EXPANDING THE UNIVERSE OF ACTIONABLE NEOANTIGENS THROUGH DEEP LEARNING AND HUMAN LEUKOCYTE ANTIGEN PEPTIDOMICS
The success of cancer immunotherapy relies on the discovery of neoantigens that can be used to activate the patient’s immune response to specifically target his/her tumor cells. Currently, the most direct method for identifying antigens presented on the tumor cell surface involves mass spectrometry (MS)-based characterization of human leukocyte antigen (HLA)-bound peptides. However, standard analysis of MS data is not effective at discovering unexpected amino acid sequences, including those that would be produced by translation of canonical non-coding RNA and proteasome-mediated peptide splicing. In light of recent findings that a significant number of targetable tumor-specific antigens belong to this pool of poorly-characterized antigens, a major improvement in MS data analysis is needed to address this limitation.
We developed SMSNet, a deep artificial neural network model that is able to identify amino acid sequences from MS data without any restriction, based on >25 million MS datapoints. The performance of SMSNet was evaluated against state-of-the-art methods on diverse HLA peptidomes deriving from monoallelic cell lines or patient samples. Origins of newly identified antigens were determined by searching against databases of known human proteins, noncoding RNAs, and in silico generated spliced peptides. Binding affinities between new antigens and their respective HLA molecules were evaluated in silico predictions.
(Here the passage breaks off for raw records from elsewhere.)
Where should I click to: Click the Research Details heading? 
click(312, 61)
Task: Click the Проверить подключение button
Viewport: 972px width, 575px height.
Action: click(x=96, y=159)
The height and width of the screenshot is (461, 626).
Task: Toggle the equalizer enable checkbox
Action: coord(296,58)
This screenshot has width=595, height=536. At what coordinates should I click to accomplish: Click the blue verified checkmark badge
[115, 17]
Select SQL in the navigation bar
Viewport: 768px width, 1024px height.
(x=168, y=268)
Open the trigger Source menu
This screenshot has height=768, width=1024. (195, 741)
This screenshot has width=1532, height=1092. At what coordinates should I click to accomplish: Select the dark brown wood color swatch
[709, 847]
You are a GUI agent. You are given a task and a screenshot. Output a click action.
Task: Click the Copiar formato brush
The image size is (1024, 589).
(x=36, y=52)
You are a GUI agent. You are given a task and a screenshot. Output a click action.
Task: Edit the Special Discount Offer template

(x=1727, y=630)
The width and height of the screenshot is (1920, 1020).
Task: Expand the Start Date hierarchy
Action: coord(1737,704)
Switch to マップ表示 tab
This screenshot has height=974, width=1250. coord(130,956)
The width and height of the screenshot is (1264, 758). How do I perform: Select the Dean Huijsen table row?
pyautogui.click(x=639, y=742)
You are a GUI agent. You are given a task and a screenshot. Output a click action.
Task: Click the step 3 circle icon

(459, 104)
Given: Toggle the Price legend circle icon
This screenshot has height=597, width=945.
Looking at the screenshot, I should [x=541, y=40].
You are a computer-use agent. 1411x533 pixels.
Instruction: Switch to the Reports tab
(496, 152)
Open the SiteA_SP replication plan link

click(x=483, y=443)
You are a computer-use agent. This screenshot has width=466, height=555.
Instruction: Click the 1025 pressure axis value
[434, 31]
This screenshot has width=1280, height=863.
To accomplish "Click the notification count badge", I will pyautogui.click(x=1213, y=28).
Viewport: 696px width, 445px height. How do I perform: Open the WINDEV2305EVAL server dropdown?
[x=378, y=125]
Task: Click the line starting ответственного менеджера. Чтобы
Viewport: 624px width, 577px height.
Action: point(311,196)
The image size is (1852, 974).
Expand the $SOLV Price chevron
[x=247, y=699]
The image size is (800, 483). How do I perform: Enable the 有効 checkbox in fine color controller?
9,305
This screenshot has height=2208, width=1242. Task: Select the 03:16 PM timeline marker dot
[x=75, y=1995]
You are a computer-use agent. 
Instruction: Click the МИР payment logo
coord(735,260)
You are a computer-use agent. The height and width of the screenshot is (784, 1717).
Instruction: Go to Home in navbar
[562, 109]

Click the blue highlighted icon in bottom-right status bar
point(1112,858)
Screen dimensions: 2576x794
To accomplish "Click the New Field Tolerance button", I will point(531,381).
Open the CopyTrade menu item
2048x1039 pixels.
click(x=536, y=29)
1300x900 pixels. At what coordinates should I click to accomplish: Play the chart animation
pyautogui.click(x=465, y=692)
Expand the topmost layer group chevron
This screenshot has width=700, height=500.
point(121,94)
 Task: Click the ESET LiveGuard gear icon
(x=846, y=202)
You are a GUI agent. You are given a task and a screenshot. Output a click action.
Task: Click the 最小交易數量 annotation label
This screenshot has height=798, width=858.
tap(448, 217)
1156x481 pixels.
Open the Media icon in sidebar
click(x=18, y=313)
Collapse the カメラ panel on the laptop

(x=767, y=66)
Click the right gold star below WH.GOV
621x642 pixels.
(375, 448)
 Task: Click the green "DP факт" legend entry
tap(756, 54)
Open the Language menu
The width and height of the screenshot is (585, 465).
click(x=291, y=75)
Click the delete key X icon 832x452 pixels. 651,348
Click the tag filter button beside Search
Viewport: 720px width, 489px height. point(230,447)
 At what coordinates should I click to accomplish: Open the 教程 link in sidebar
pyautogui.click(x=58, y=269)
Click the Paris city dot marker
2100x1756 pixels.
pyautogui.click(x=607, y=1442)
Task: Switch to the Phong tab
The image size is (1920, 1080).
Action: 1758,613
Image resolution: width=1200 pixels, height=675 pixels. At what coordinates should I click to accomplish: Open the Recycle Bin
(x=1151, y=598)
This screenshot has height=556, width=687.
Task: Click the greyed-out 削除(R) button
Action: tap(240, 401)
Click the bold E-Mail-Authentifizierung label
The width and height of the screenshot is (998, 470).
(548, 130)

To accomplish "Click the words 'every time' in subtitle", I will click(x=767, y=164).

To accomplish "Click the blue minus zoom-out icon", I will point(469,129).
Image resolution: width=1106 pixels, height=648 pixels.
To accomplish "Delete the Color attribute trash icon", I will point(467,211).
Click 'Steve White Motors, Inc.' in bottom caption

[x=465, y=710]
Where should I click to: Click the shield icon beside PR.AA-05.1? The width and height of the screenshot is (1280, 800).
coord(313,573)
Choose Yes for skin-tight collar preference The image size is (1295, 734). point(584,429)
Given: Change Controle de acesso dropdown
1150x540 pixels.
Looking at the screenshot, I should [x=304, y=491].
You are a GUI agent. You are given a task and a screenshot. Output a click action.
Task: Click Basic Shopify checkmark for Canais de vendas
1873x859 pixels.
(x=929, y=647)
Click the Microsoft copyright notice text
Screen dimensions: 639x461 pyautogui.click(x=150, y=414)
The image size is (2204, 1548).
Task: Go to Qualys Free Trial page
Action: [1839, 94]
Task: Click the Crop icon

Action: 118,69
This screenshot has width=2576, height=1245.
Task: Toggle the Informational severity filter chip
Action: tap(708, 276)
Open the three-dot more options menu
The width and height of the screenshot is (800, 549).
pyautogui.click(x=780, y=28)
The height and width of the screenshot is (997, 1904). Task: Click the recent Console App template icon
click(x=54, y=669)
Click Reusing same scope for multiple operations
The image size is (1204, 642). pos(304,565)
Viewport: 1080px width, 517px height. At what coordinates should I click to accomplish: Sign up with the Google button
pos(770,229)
SMSNet uncovers >10,000 previously uncharacterized HLA antigens, including >6,000 antigens with new amino acid sequences that have not been studied before according to the Immune Epitope Database (IEDB) and >1,500 antigens that can be traced to proteasome-mediated peptide splicing and translation of non-canonical open reading frames. Newly identified antigens also exhibit high predicted binding affinities with HLA molecules and rank competitively against previously reported antigens. Overall, SMSNet expands the coverage of identified HLA antigens by almost 30% from standard approaches.
SMSNet identifies a large number of new HLA antigens and should be incorporated into future HLA peptidomics-based neoantigen discovery pipeline.